Segmacros return segments in the form of vector data. Let’s take a look at an example of using the most general-purpose segmacro operation, defbasicblocksegmacro.
(defbasicblocksegmacro bunch-of-ops [field1 field2 field3 :> out-var]
[[+ field1 field2 :> '*v#]
[* '*v# field3 :> out-var]])
(?<-
(bunch-of-ops 1 2 3 :> *v)
(println *v))
This prints:
9
bunch-of-ops
is of course better written as a function. This example is just demonstrating the basics of segmacros.
The body of a segmacro is a normal Clojure function. defbasicblocksegmacro
returns a sequence of segments as data. Variables are specified as explicit symbols, but otherwise the syntax of segments is the same. Any operations are used directly, as opposed to a Clojure macro which would use a symbolic reference to a function.
The binding vector of defbasicblocksegmacro
parses the inputs and output declarations of the callsite into the specified arguments. Inputs and output declarations on a segmacro don’t have any further meaning with a segmacro besides syntax. You could use a field in an output declaration as an input into one of the generated segments, for example.
As you can see from this example, you can make generated variables local to the segmacro with the #
suffix, just like you can with Clojure macros.
The phases of Rama dataflow compilation are:
-
Clojure macro expansion
-
Segmacro expansion
-
Bytecode compilation
Segmacros have some helpful facilities for expressing segments dynamically. The first is block>
, which splices a sequence of segments into a larger sequence of segments. For example:
(defn helper* []
[[identity '*t# :> '*t2#]])
(defbasicblocksegmacro my-segmacro [:> out-var]
[[+ 1 2 :> '*t#]
[block> (helper*)]
[* '*t2# 2 :> out-var]])
This is equivalent to:
(defbasicblocksegmacro my-segmacro [:> out-var]
[[+ 1 2 :> '*t#]
[identity '*t# :> '*t2#]
[* '*t2# 2 :> out-var]])
block>
is useful when generating segments dynamically.
Another useful facility is seg#, which makes it easy to specify a nested segment.
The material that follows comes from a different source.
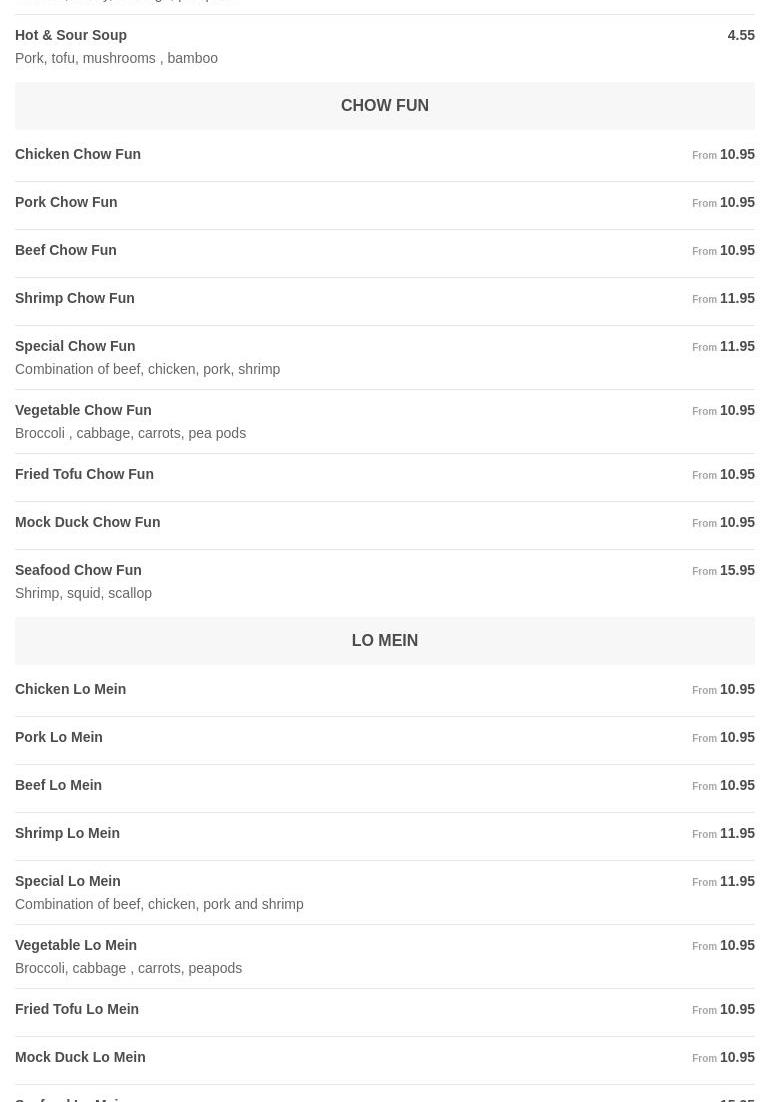Pick Vegetable Chow Fun

click(x=83, y=410)
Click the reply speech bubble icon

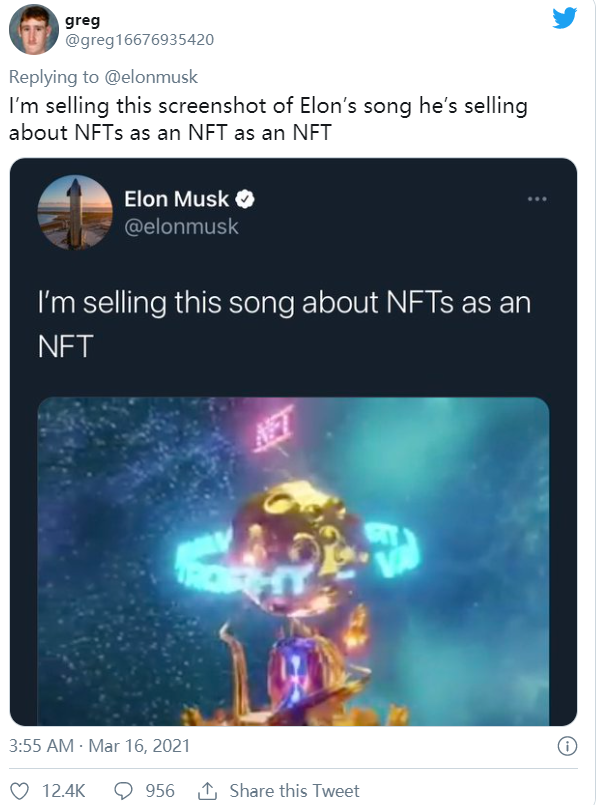tap(125, 791)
The bunch-of-ops
example can be written with this as:
(defbasicblocksegmacro bunch-of-ops [field1 field2 field3 :> out-var]
[[* (seg# + field1 field2) field3 :> out-var]])
The return value of defbasicblocksegmacro
is known to be a sequence of segments, so nothing needs to be done to distinguish segments from plain vector data for it. In a nested context, however, Rama has no way to tell that a plain vector is supposed to be a segment as opposed to an actual vector. seg#
is used to distinguish the two cases.
Another helpful facility is :++fields
for providing a vector of fields to an input or output stream. For example:
(defbasicblocksegmacro my-segmacro [:> out-var]
[[* :< :++fields [1 2 3] :> :++fields [out-var]]])
This is useful when the fields are generated dynamically and is much easier than constructing the segment using operations like concat
.
Generating vars
Rama has equivalents to gensym for generating Rama variables. These include:
defbasicsegmacro
defbasicsegmacro is just like defbasicblocksegmacro
except only returns a single segment. For example:
(defbasicsegmacro bunch-of-ops [field1 field2 field3 :> out-var]
[* (seg# + field1 field2) field3 :> out-var])
defblock
defblock provides a convenient way to write a segmacro that takes in a block of dataflow code as input. For example, here’s a simple segmacro that times the execution of a block of code:
(defn current-time-millis [] (System/currentTimeMillis))
(defblock <<time [label block]
[[current-time-millis :> '*t1]
[<<atomic [block> block]]
[current-time-millis :> '*t2]
[println label "elapsed:" (seg# - '*t2 '*t1) "ms"]
])
(?<-
(<<time "myblock"
(ops/range> 0 10 :> *v)
(ops/range> 0 *v :> *v2)
))
defblock
receives any number of input arguments, and the final argument will be a sequence of segments after the input arguments. block>
is useful for splicing that code in with the generated segments.
The naming convention in Rama is to prefix the name of a defblock
with <<
. This indicates that the operation doesn’t make sense to be used in a nested segment and takes in a block of code as input.